The pursuit of high performance is reflected in multiple aspects. Since 2016, the earliest DeepFlow enterprise version used Golang to implement the Agent. Starting in 2021, we decided to refactor the Agent using Rust. This decision allows us to consume fewer resources when processing massive eBPF/BPF data, typically equivalent to 1%~5% of the application's own consumption. Rust offers extreme memory safety and performance close to C, with significant advantages over Golang in terms of memory consumption and garbage collection. These advantages also make the Agent suitable for running on terminal devices with Android operating systems.
In contrast, the DeepFlow Server is still implemented in Golang, allowing us to achieve higher iteration speeds. Thanks to our extensive experience with the Golang version of the Agent, our rewritten high-performance map and high-performance pool have achieved a tenfold performance improvement, significantly reducing the Server's resource consumption.
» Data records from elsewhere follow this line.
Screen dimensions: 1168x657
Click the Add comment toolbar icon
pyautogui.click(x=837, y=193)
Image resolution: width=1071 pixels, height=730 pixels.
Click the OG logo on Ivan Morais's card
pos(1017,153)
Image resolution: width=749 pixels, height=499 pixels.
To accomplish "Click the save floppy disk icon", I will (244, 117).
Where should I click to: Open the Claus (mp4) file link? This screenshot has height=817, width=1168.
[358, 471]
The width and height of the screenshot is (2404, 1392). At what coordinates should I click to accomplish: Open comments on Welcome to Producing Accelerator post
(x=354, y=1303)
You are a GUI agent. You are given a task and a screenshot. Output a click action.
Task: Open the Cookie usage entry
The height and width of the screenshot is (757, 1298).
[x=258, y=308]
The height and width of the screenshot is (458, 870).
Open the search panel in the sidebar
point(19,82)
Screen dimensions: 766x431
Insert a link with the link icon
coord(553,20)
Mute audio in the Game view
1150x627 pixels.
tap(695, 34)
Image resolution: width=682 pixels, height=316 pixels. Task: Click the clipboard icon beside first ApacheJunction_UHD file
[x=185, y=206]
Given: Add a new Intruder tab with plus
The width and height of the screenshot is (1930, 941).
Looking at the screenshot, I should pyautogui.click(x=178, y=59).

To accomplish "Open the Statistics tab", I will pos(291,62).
In a production environment writing 1M spans per second, the Server's resource consumption is generally 1% of the business's own consumption.
SmartEncoding in DeepFlow
Performance optimization directly related to observation data is reflected in the SmartEncoding mechanism. The Agent synchronizes information to obtain string-formatted tags, which are aggregated on the Server. The Server encodes all tags, injecting unified Int-type tags into all data and storing them in the database. Meanwhile, Grafana can directly filter and group queries using string-formatted tags. This encoding mechanism can improve tag writing performance by ten times, significantly reducing data storage resource consumption. Additionally, the Server separates K8s tags from observation data as metadata, eliminating the need to store all tags in each row of observation data, further reducing resource consumption by half. Finally, this encoding mechanism also reduces disk scan volume during data queries, enhancing search performance.